%%

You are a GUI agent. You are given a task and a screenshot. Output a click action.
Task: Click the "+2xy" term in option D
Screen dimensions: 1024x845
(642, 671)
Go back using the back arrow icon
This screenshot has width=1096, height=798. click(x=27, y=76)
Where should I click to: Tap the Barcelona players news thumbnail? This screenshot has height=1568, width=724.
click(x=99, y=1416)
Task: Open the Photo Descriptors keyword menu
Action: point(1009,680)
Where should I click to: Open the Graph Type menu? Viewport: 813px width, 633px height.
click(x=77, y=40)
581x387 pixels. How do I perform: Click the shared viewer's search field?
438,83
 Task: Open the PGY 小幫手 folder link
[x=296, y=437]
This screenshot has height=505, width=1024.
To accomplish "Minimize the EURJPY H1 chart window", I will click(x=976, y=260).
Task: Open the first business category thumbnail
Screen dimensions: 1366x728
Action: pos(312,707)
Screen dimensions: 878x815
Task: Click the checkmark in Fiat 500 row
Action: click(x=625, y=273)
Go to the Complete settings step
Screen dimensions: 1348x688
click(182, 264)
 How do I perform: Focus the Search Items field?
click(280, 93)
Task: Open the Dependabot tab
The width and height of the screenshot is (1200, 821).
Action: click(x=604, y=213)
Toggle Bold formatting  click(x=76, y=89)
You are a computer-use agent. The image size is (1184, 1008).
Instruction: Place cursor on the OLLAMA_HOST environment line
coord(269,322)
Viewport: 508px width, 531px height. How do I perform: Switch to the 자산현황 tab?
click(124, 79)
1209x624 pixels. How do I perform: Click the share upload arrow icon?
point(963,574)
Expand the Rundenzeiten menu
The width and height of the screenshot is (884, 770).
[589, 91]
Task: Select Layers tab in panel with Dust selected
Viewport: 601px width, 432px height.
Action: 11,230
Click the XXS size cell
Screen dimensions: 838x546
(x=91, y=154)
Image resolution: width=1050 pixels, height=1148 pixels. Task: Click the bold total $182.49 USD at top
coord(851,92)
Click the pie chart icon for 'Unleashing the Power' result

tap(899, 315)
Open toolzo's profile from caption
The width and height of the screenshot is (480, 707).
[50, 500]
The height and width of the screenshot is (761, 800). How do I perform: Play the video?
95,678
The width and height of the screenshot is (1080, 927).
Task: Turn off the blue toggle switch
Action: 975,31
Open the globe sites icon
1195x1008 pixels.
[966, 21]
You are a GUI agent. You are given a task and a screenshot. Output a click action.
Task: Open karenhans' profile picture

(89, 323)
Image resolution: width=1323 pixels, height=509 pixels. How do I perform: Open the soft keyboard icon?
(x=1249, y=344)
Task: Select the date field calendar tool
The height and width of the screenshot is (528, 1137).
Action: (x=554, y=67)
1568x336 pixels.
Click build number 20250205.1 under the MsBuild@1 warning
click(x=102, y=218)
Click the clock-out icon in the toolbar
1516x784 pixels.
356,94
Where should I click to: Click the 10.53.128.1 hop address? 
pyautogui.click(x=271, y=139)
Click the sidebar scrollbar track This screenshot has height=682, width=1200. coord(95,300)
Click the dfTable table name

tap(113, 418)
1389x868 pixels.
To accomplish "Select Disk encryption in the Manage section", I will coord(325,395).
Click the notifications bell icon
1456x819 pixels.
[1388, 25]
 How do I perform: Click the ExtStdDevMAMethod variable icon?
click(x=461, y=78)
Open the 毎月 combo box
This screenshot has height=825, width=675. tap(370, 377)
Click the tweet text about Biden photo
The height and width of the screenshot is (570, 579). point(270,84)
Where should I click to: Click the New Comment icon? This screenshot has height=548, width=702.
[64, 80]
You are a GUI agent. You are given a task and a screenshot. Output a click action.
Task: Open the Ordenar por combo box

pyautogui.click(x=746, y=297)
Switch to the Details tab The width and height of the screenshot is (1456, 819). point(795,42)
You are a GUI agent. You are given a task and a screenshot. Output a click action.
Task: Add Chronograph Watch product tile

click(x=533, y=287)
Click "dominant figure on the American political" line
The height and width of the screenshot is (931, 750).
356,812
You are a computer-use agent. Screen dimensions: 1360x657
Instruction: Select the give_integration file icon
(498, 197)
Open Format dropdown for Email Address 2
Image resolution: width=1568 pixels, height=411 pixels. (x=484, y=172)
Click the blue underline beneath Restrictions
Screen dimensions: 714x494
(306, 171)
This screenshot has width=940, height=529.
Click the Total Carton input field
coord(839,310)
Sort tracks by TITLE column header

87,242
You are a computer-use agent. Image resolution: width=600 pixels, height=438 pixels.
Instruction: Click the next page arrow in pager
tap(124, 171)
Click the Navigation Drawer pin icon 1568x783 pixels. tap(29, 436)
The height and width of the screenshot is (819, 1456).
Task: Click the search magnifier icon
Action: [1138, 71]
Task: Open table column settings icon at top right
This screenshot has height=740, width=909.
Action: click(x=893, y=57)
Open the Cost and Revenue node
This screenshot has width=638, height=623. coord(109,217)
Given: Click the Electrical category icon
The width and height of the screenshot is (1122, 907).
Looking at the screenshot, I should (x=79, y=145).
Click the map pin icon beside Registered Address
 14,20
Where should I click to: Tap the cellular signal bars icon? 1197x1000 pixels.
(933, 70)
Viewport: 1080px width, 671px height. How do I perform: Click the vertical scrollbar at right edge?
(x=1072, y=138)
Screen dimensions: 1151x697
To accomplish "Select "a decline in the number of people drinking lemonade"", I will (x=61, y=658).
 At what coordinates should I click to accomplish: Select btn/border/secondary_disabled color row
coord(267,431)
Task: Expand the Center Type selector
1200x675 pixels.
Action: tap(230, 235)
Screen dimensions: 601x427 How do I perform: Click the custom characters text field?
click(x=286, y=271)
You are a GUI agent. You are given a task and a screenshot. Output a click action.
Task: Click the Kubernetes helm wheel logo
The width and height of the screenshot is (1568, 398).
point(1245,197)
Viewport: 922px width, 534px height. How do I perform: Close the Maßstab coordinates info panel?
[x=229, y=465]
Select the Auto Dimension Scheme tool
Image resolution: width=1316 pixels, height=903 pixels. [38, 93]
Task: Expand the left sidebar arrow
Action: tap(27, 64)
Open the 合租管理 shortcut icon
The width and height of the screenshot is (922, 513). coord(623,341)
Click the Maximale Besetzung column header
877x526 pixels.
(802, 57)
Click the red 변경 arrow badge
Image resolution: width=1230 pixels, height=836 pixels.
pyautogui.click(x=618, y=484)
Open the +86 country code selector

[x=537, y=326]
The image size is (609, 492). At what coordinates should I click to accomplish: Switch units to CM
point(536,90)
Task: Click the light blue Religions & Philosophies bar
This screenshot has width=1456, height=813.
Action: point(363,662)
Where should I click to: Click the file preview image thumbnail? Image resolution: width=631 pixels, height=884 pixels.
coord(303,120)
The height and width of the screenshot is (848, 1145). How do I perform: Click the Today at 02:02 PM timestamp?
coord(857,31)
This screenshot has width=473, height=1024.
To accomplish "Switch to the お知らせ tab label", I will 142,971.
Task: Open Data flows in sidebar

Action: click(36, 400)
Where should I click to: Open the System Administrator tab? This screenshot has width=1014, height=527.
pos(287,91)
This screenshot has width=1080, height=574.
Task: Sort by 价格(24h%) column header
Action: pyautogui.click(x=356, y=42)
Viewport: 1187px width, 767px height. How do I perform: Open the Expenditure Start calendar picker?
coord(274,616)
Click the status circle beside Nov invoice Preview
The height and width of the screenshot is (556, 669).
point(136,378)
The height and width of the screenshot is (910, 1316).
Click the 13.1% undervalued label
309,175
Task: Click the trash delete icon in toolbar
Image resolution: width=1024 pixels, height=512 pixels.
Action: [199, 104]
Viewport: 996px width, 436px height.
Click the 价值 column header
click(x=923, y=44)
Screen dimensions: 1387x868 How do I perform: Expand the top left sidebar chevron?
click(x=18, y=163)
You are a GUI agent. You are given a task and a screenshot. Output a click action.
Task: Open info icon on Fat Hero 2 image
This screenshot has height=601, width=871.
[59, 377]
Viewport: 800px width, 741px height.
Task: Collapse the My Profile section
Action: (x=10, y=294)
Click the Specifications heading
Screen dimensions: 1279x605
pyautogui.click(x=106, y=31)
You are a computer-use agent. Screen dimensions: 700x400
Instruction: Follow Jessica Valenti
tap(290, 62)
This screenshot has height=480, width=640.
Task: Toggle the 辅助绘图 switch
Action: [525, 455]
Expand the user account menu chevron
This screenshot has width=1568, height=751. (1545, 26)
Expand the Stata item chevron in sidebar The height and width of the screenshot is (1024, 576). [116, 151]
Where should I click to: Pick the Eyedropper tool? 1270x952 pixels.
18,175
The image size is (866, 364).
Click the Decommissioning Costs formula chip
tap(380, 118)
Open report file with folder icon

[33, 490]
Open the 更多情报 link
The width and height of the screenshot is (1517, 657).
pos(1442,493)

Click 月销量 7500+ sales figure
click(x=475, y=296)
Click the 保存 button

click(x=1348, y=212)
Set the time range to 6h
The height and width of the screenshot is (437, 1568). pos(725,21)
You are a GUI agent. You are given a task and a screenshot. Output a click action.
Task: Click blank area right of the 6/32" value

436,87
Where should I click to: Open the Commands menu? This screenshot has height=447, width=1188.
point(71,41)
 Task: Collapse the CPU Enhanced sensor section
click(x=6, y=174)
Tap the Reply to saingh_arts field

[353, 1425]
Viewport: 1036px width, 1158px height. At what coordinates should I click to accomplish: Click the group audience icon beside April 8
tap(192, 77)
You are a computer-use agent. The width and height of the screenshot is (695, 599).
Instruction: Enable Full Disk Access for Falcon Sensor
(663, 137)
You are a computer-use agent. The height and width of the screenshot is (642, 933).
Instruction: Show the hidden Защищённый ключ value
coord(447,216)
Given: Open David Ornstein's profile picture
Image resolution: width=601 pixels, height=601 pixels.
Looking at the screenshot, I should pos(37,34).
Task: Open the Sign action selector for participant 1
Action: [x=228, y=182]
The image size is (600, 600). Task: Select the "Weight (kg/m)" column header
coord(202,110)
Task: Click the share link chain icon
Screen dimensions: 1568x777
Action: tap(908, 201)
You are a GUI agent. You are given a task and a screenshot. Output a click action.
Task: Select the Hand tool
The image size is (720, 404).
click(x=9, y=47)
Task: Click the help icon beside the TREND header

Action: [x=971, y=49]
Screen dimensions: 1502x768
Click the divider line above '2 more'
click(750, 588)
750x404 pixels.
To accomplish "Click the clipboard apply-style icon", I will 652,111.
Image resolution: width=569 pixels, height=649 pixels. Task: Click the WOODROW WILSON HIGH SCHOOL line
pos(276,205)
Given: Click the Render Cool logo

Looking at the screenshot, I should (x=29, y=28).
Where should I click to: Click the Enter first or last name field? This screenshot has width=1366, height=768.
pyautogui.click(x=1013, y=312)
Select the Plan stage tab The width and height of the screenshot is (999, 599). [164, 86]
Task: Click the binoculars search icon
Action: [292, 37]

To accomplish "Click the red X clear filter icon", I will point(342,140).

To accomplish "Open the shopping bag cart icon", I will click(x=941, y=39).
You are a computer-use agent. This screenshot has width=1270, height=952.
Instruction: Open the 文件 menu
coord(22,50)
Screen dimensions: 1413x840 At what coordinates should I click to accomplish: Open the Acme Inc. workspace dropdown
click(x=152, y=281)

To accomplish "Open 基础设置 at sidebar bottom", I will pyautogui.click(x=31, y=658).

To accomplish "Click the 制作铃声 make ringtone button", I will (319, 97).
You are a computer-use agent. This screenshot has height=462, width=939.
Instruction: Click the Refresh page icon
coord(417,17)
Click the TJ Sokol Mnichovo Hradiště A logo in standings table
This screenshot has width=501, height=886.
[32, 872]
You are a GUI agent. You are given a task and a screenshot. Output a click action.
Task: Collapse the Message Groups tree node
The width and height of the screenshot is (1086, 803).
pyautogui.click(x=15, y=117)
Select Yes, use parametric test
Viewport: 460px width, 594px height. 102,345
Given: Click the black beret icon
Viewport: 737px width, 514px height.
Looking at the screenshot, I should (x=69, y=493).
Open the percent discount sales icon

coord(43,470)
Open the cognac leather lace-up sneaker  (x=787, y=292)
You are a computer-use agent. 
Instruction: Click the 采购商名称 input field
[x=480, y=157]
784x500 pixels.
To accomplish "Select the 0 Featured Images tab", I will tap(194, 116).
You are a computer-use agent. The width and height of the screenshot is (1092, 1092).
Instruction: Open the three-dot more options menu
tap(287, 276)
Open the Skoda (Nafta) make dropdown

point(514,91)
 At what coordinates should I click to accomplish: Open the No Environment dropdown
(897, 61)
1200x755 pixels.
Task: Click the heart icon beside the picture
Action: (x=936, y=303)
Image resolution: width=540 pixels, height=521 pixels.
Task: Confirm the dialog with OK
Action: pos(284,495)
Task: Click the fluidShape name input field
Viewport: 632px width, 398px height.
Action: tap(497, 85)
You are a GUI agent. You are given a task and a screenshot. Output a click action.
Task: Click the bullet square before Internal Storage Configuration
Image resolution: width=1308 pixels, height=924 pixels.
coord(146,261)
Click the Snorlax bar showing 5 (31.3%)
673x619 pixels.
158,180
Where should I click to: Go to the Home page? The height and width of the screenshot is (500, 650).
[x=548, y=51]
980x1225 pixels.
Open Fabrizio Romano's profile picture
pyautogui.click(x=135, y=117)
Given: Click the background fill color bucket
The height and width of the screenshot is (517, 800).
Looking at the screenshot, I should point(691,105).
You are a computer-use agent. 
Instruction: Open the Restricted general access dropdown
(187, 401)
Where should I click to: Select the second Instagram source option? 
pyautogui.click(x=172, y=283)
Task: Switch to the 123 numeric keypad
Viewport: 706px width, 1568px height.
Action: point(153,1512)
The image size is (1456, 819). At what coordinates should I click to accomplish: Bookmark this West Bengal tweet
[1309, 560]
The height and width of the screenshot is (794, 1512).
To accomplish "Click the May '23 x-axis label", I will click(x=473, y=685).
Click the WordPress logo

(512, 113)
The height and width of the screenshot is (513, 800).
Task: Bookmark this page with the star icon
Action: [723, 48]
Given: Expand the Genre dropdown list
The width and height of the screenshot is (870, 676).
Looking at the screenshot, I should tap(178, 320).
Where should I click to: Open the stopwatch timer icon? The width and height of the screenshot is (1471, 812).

%%

_Work task:_
Search the entries above for the string "toolbar", and report each line where it occurs.

_Exercise result:_
Click the clock-out icon in the toolbar
Task: Click the trash delete icon in toolbar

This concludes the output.